Аллейн изложил изумленному Фоксу свои предположения.

— А что касается возможности совершить убийство, — продолжал Аллейн, — то она, Фокс, была и у жены Картаретта, и у всех троих Лакландеров, и, к слову сказать, даже у сестры Кеттл.

Фокс открыл было рот, но, заметив насмешливый взгляд своего начальника, так ничего и не ответил.

— Конечно, — заметил Аллейн, — мы не можем полностью отказаться от гипотезы о бродяге или подозрительном индусе. Но прошлой ночью выявилось одно обстоятельство, Фокс, которым мы не можем пренебрегать. Дело в том, что сэр Гарольд Лакландер умирая, препоручил полковнику Картаретту свои мемуары. Полковник должен был надзирать за их публикацией.

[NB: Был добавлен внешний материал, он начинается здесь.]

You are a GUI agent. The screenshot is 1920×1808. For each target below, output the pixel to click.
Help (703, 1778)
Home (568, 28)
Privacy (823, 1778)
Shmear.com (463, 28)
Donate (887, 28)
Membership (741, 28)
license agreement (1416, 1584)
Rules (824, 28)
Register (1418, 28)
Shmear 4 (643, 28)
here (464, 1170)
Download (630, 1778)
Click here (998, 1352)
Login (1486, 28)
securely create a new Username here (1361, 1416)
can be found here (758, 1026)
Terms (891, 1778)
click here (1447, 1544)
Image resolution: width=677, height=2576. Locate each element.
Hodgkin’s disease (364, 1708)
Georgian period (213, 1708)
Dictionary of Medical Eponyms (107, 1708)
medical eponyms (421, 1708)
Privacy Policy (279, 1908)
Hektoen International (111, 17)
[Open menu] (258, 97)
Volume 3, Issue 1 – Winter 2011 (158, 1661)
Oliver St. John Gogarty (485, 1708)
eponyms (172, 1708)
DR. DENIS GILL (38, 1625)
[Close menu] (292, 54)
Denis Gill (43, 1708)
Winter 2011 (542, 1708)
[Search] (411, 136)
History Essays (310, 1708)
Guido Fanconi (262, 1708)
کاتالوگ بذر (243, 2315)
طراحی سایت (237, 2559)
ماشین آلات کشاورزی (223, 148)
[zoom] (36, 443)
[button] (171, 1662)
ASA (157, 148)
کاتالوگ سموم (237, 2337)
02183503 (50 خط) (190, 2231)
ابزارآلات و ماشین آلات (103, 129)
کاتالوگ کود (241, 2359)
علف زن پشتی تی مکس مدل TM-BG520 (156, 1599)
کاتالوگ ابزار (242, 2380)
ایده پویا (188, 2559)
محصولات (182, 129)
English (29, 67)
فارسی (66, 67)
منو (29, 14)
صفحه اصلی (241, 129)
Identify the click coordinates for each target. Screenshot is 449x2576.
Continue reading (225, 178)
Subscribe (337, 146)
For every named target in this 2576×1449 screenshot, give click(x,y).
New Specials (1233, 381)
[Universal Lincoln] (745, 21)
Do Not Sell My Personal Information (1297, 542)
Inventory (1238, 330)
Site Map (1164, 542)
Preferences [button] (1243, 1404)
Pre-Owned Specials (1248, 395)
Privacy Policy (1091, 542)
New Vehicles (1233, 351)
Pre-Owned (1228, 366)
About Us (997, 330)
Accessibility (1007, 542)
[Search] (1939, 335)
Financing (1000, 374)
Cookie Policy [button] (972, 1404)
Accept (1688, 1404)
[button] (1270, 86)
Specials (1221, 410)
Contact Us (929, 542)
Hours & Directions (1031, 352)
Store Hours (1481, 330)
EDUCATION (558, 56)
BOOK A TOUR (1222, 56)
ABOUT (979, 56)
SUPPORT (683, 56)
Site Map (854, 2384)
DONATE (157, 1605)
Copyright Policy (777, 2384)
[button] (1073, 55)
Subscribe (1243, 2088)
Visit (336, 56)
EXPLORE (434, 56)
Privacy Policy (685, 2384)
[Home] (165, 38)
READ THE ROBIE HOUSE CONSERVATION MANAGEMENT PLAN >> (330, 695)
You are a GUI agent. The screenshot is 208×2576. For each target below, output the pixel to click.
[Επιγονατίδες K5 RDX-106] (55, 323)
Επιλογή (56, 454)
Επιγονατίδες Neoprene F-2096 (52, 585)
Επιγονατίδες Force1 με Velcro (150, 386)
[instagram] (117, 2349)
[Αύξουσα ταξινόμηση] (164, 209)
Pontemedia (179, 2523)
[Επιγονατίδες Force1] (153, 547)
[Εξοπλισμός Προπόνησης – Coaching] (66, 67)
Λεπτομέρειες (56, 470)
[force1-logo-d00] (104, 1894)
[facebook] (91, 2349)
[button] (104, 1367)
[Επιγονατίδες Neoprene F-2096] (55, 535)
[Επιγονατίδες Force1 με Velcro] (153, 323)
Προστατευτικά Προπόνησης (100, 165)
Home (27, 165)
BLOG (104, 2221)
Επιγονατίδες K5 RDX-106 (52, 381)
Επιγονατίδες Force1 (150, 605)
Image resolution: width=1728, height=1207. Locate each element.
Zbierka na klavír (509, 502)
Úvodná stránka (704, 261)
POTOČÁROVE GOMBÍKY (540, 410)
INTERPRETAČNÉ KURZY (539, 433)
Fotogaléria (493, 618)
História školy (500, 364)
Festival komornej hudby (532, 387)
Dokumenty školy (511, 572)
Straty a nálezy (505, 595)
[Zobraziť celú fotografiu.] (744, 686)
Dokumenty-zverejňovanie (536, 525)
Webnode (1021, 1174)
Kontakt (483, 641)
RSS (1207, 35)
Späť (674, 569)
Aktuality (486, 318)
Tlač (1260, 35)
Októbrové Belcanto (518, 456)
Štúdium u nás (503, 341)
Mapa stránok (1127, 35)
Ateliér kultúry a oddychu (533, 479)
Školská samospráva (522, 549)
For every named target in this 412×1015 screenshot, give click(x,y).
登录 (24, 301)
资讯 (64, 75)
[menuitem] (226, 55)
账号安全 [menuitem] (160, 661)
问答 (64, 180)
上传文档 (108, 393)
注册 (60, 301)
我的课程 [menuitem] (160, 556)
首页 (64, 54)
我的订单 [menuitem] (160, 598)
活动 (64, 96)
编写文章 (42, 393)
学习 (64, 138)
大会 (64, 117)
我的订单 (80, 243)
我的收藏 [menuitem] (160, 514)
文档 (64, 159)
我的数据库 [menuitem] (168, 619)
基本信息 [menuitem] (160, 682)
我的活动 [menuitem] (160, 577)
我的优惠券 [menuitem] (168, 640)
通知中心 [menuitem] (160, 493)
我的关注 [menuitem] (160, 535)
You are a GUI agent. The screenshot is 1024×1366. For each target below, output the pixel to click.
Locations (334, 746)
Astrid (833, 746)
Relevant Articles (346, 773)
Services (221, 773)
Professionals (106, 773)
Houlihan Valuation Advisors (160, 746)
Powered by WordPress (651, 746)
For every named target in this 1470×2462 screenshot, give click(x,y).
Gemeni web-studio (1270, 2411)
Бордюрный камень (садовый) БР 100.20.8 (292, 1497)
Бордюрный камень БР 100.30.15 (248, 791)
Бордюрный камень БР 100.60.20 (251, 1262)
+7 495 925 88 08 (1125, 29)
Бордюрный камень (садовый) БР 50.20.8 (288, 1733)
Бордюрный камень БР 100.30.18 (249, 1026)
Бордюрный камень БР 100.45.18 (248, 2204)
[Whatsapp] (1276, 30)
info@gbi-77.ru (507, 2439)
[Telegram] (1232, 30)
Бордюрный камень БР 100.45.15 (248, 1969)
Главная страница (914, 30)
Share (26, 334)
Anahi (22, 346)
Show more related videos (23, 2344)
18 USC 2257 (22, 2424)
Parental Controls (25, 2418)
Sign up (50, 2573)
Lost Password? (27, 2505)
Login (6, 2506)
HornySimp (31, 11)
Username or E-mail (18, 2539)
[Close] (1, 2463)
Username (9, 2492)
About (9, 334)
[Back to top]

— Хорошо, — перебил его Фокс, — но я…

— Это, возможно, несущественное обстоятельство, — остановил его Аллейн. — С другой стороны, не исключено, что оно служит мостиком между Лакландерами и мистером Октавиусом Финном, а связь между ними устанавливается через полковника Картаретта, ставшего хранителем мемуаров.

— Как я понимаю, — как всегда неторопливо произнес Фокс, — вы допускаете, что в мемуарах дано полное описание того, что натворил младший Финн, и думаете, что его отец мог узнать об этом и пожелал предотвратить публикацию.

— Звучит довольно неубедительно, не так ли? Куда же приводит нас эта теория? В двадцать минут восьмого Картаретт спускается вниз, застает Финна на месте преступления и вступает с ним в яростную перепалку — ее слышит леди Лакландер. Финн и Картаретт расходятся в разные стороны. Картаретт направляется к леди Лакландер, беседует с ней минут десять, а потом уходит к ивняку и ловит там рыбу. Леди Лакландер возвращается домой, а Финн приходит назад и убивает Картаретта, потому что Картаретт намерен опубликовать мемуары старого Лакландера и тем самым опорочить имя младшего Финна. Но леди Лакландер не говорит мне об этом ни слова. Она не говорит, что слышала ссору из-за мемуаров, хотя, если она слышала именно это, непонятно, почему бы она стала все скрывать. Вместо этого она сообщает, что Картаретт и Финн поругались из-за форели и что Картаретт с нею тоже об этом говорил. К этому леди Лакландер добавляет, что с Картареттом она обсуждала некое семейное дело, не имеющее касательства к смерти полковника. Может быть, и так. Но не есть ли это семейное дело — тот самый вопрос о публикации мемуаров? И если так, то почему леди Лакландер не хочет говорить об этом со мной?

— А есть ли у нас основания считать, что разговор между ними шел о мемуарах?

— Нет. Просто я занимаюсь тем, что всегда запрещаю вам, — предаюсь домыслам. Но разве вы не заметили, как неприятно было молодому Лакландеру упоминание о мемуарах? Он тут же замкнулся. Мемуары так и лезут вам в глаза, дружище Фокс. Они существуют. Они связывают Картареттов с Лакландерами, а может быть, и тех, и других с мистером Финном. На данный момент мемуары — единственное, что объединяет всю эту весьма чопорную компанию.

— Я бы не сказал, что леди Лакландер чопорна, — заметил Фокс.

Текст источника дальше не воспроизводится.